How to Run Hills in a Flat State

How to Run Hills in Flat State Hansons Marathon Method HMM

Only one elite running team has revealed its marathon training program and that’s Hansons Marathon Method from the Hansons-Brooks Distance Project. Run your first marathon or your fastest with the revolutionary training program from one of the best running teams in the world.

How to Run Hills in Flat State Hansons Marathon Method HMM

After we announced that we would answer questions about Hansons Marathon Method on the book’s Facebook page, we started getting questions about running hill workouts. The Hansons Marathon Method doesn’t call for hill workouts, instead emphasizing what the Hansons call Strength workouts, which are like endurance intervals.

One of the common questions we’ve seen on Facebook is this:

“I’m training for a marathon in a hilly city but I live in a flat state. How can I make sure I’m prepared to run hills during my race?”

Hansons Marathon Method author Luke Humphrey answers:

Always remember: something is better than nothing. Even if you can’t get to hills, you must still do the Strength workouts. Strength workouts are critical for building endurance and power during a marathon, but they won’t directly influence your ability to run hills. Only running on hills will do that (more on this in a sec).
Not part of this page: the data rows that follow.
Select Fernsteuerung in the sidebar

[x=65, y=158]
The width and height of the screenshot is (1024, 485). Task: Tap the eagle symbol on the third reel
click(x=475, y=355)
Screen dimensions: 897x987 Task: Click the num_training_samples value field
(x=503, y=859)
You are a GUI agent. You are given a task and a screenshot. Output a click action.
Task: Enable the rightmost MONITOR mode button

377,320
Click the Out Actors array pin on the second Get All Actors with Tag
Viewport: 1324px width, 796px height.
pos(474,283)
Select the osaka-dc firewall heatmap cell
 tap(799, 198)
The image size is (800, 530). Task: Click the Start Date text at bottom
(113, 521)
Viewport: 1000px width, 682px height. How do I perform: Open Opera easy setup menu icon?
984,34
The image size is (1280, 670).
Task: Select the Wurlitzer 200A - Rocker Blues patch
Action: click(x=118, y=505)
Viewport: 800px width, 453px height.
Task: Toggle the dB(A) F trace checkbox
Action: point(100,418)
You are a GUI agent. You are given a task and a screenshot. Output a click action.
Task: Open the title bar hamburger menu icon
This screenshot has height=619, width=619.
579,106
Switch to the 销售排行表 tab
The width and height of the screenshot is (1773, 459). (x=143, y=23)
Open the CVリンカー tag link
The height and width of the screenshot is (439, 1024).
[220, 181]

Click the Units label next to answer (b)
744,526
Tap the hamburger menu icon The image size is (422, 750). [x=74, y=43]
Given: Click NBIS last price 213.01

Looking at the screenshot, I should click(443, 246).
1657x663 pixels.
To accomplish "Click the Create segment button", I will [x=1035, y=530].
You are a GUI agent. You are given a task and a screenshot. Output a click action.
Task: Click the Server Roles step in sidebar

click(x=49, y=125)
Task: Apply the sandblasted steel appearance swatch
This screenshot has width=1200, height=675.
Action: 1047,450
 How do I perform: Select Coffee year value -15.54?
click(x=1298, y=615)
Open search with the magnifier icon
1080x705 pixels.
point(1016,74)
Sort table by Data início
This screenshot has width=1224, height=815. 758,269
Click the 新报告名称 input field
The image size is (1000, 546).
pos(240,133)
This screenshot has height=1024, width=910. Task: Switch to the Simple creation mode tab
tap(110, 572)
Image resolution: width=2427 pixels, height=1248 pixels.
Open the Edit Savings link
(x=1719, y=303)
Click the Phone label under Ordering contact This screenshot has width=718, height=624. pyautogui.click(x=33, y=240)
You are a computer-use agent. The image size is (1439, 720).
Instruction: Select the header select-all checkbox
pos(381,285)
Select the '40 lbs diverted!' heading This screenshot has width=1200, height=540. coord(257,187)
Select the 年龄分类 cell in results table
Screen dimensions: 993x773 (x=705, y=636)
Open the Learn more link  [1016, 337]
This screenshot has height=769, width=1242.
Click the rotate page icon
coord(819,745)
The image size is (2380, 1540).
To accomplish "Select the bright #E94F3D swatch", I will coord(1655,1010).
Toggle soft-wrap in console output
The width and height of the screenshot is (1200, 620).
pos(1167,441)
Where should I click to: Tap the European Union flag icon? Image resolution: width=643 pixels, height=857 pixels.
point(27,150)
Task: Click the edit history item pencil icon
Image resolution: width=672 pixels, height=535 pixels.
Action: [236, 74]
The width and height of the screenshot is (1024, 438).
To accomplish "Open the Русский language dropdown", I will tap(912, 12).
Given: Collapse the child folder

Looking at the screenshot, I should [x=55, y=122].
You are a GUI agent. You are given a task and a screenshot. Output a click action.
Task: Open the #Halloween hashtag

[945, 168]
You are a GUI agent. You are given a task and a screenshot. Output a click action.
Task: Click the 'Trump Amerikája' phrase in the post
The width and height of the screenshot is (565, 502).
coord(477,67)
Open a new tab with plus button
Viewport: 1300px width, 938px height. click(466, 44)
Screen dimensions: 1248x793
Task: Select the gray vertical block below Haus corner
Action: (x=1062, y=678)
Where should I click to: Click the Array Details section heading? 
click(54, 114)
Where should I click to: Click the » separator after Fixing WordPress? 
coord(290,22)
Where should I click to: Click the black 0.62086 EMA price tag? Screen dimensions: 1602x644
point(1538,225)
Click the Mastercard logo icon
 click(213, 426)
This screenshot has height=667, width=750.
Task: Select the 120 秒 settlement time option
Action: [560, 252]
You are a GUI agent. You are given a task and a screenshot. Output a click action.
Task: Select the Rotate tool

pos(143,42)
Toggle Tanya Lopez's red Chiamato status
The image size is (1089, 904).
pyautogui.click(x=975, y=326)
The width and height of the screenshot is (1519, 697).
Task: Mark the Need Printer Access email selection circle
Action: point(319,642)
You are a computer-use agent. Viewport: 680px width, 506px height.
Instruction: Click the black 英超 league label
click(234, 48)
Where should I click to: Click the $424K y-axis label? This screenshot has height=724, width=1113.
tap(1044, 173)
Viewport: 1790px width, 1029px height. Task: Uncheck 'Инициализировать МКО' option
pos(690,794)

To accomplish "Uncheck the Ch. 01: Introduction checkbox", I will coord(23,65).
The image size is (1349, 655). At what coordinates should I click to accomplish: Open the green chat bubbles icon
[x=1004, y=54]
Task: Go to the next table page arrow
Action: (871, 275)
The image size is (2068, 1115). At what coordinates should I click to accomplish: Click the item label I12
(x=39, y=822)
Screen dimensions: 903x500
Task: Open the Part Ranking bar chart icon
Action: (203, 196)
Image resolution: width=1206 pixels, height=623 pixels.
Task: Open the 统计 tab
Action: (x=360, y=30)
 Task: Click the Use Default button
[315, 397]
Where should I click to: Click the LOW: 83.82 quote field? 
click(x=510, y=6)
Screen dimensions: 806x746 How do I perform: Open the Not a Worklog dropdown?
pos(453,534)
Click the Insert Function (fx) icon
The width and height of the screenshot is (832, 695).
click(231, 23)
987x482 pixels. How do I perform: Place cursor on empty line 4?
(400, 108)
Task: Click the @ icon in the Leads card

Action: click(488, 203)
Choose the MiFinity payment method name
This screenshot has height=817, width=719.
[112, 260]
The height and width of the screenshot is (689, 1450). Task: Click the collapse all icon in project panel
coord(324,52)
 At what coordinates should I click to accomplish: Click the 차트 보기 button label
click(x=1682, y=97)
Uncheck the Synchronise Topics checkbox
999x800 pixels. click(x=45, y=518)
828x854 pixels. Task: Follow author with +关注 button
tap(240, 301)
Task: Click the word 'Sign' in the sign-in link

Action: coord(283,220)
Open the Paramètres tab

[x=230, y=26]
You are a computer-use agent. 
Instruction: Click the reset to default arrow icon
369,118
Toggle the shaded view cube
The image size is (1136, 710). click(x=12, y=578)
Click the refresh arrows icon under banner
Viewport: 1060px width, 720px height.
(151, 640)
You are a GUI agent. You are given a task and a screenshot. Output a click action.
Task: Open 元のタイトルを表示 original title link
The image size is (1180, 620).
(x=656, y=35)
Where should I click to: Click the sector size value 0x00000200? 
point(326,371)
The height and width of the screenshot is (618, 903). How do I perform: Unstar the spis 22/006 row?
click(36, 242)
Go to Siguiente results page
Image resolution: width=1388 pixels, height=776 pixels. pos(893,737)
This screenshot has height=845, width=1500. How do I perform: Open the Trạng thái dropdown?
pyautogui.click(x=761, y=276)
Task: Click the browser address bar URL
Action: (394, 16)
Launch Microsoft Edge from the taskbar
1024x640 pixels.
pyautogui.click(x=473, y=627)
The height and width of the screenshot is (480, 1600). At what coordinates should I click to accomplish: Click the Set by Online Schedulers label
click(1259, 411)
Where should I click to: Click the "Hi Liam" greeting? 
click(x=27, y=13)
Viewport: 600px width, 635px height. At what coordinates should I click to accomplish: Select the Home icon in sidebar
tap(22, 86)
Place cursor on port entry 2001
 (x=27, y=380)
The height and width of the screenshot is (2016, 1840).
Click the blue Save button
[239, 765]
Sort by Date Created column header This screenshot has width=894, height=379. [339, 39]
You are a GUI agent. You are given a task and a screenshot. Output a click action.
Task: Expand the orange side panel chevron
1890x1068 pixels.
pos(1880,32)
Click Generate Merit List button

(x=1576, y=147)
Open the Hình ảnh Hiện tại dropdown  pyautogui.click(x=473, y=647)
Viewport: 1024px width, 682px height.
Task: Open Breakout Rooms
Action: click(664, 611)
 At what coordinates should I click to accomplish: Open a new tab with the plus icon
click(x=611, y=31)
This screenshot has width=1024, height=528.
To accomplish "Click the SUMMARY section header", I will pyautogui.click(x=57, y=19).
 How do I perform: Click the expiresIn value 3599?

All of the workouts in the Hansons Marathon Method are pace oriented. If you’re a runner who has trouble sticking to a prescribed pace (if you try to hammer everything), then you should exercise restraint and run Strength workouts on a flat surface instead of on hills. That way, you’ll stick to the correct pace and earn the physiological adaptations that we intend to get from Strength workouts. You may even learn how to pace by feel a little better, ya hammerhead.

The best way to get in hill work is to use a treadmill during your Easy runs.

For instance, in 2006, when I finished 11th at the Boston Marathon in 2:15:23, I ran almost all of my second runs in the afternoon on a local gym’s treadmill. Why? Because their treadmills had declines and I could practice the rolling terrain of Boston. I wouldn’t necessarily add another element to my SOS days (except the long run), but you could add the hills on easy days without adding too much stress.